** Opening INFORMATION GIVEN block **

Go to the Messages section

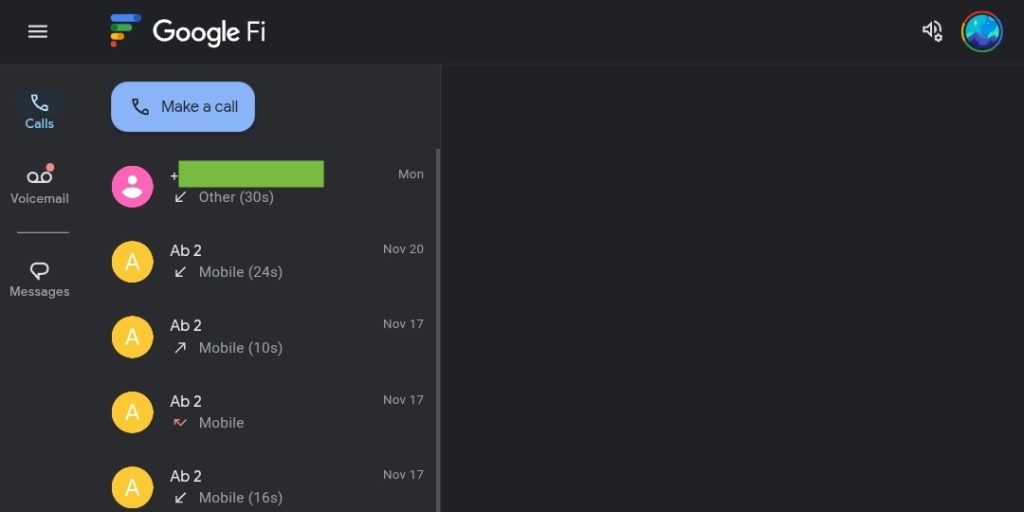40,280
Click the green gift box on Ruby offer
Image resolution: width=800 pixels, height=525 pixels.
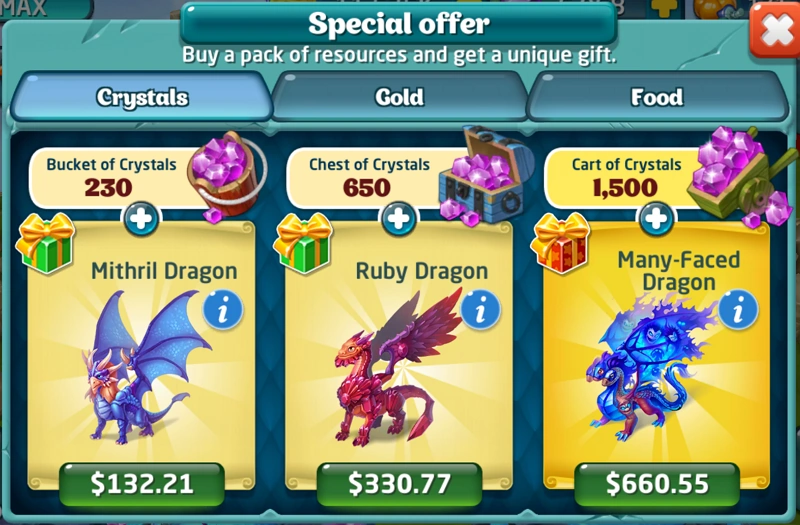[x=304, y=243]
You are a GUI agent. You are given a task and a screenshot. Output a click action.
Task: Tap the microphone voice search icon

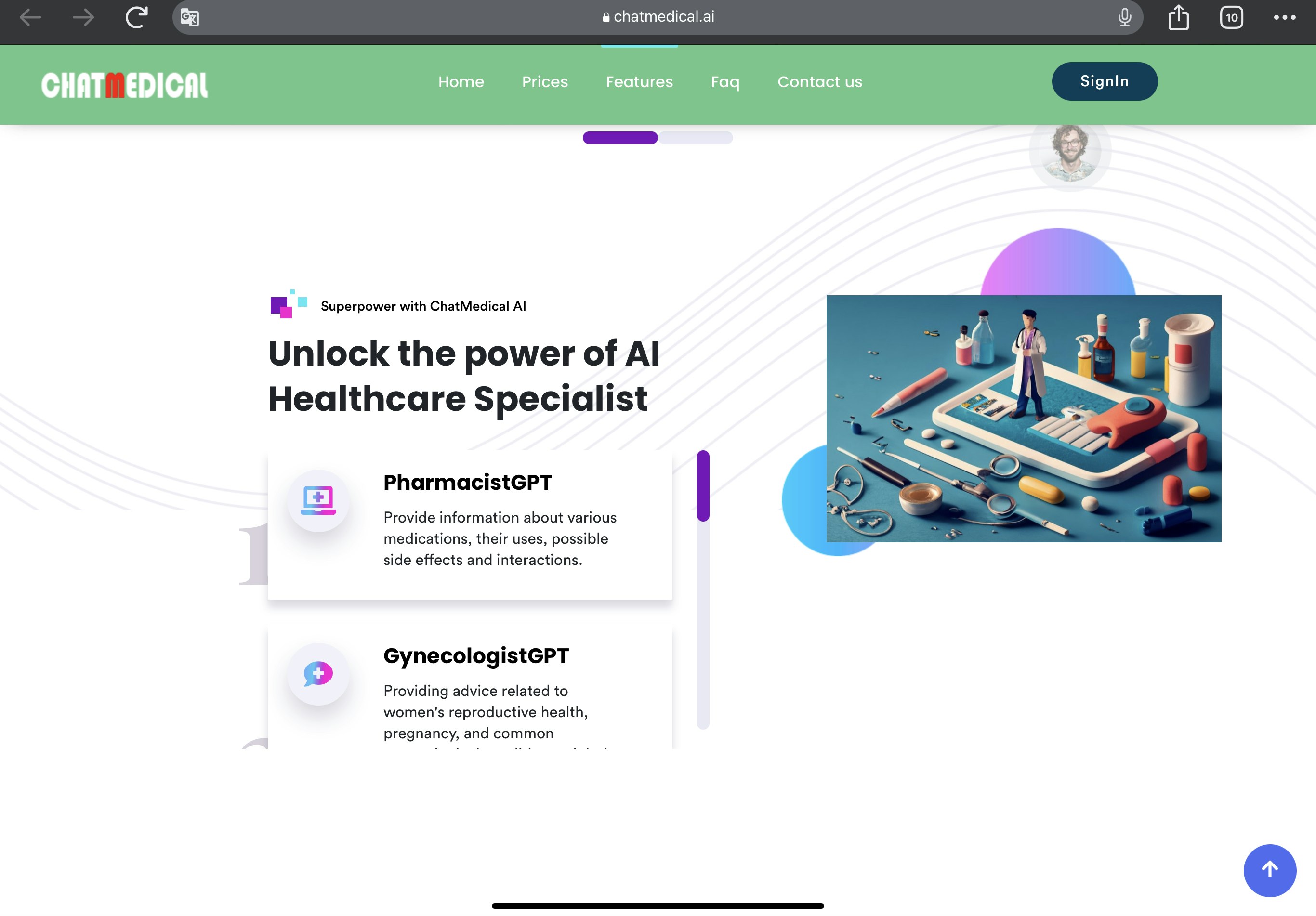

** Closing INFORMATION GIVEN block **

- _PROBLEM TO WORK ON_
Your task is an exact printout of the records above, with no pictures.

- _SOLVED EXERCISE_
Go to the Messages section

40,280
Click the green gift box on Ruby offer
Image resolution: width=800 pixels, height=525 pixels.
[x=304, y=243]
You are a GUI agent. You are given a task and a screenshot. Output a click action.
Task: Tap the microphone voice search icon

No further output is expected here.